===== Records for this task

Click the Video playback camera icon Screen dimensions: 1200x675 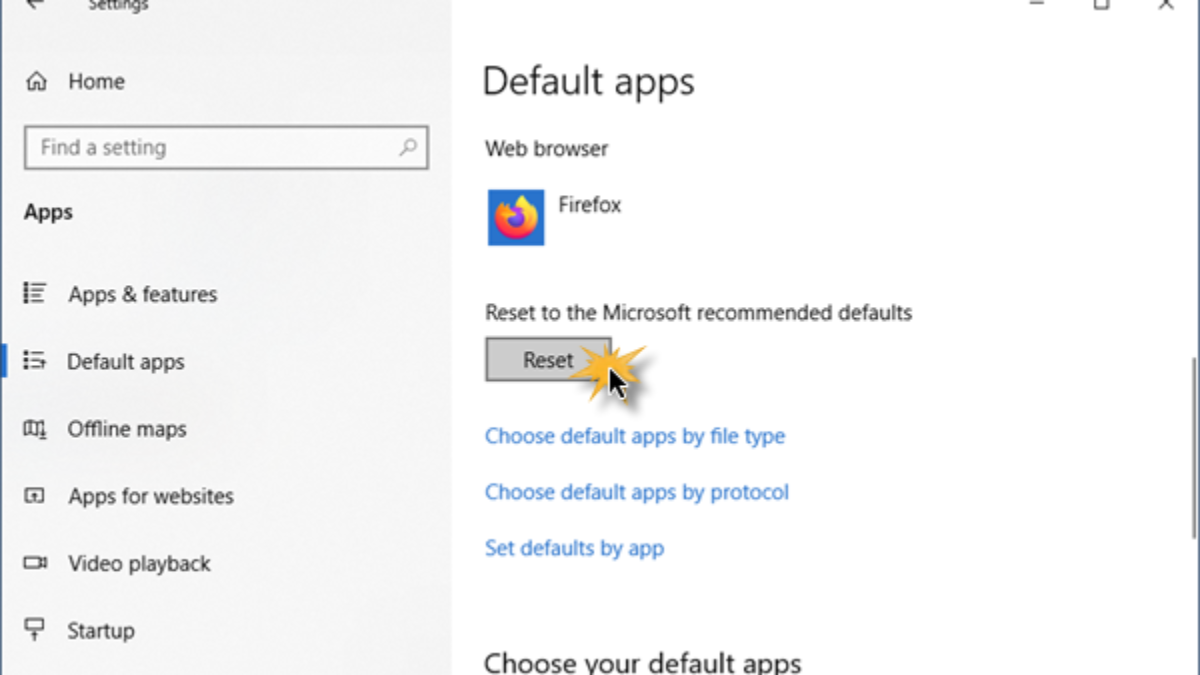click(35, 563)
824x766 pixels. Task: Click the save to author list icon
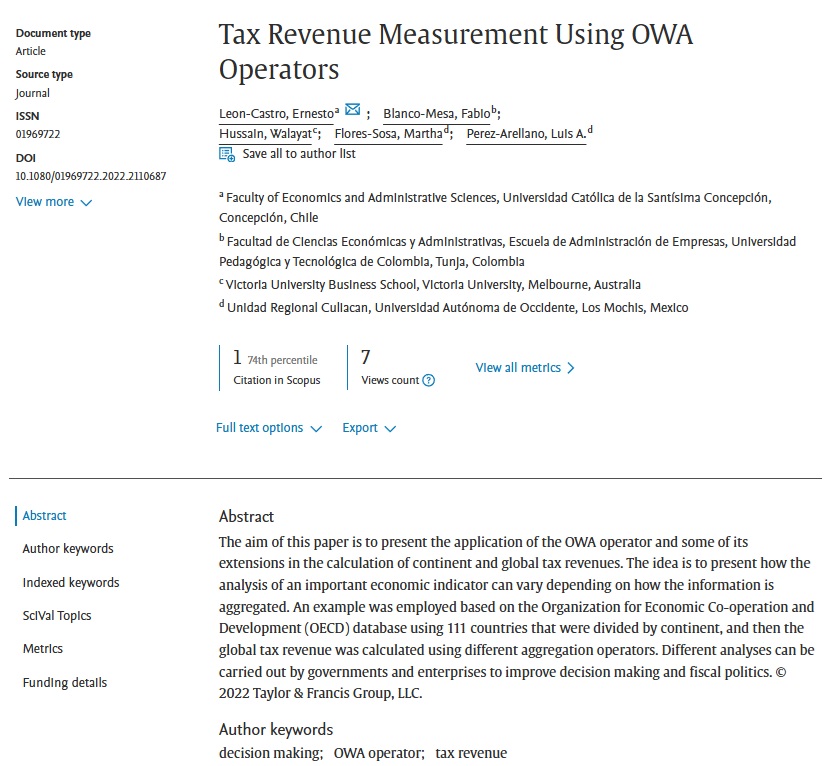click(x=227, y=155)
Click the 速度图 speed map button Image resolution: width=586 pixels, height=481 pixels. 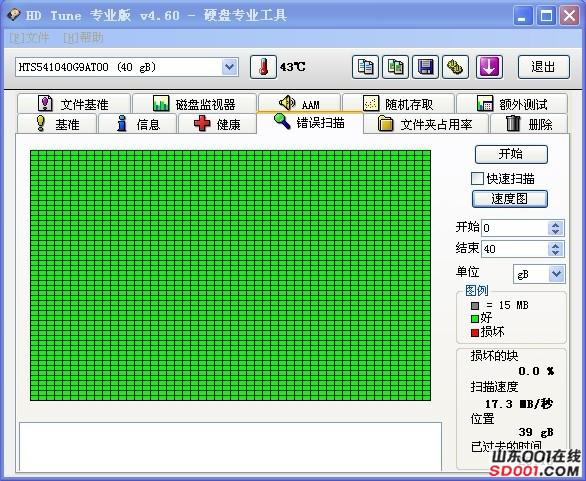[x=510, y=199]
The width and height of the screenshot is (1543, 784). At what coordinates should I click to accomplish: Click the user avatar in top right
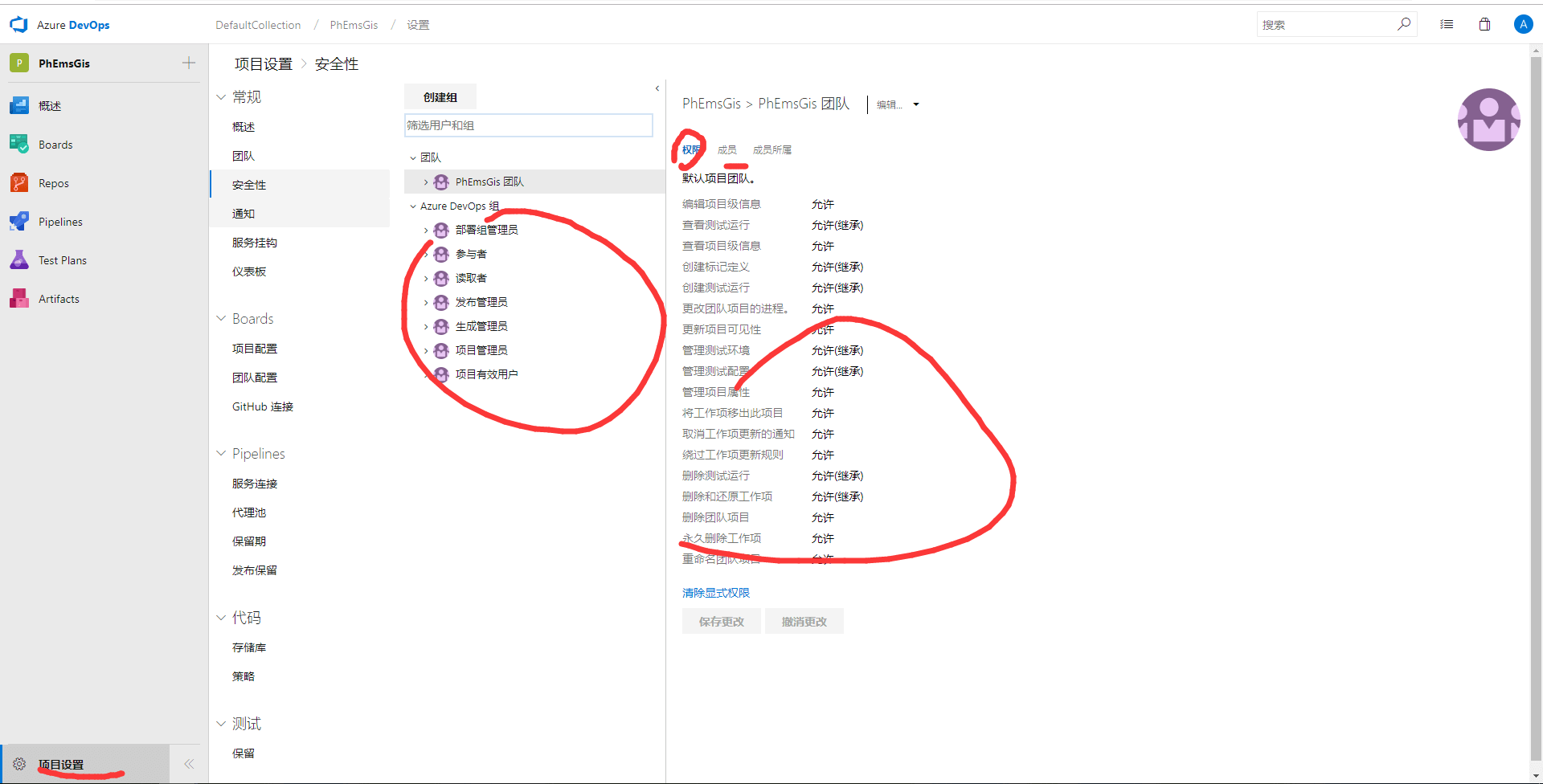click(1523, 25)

==========

- Problem to solve:
Transcribe exactly the span of lines that opens with the line holding "The width and" and closes with the last line of the entries above. Omit pictures.

- Answer area:
The width and height of the screenshot is (1543, 784). At what coordinates should I click to accomplish: Click the user avatar in top right
click(1523, 25)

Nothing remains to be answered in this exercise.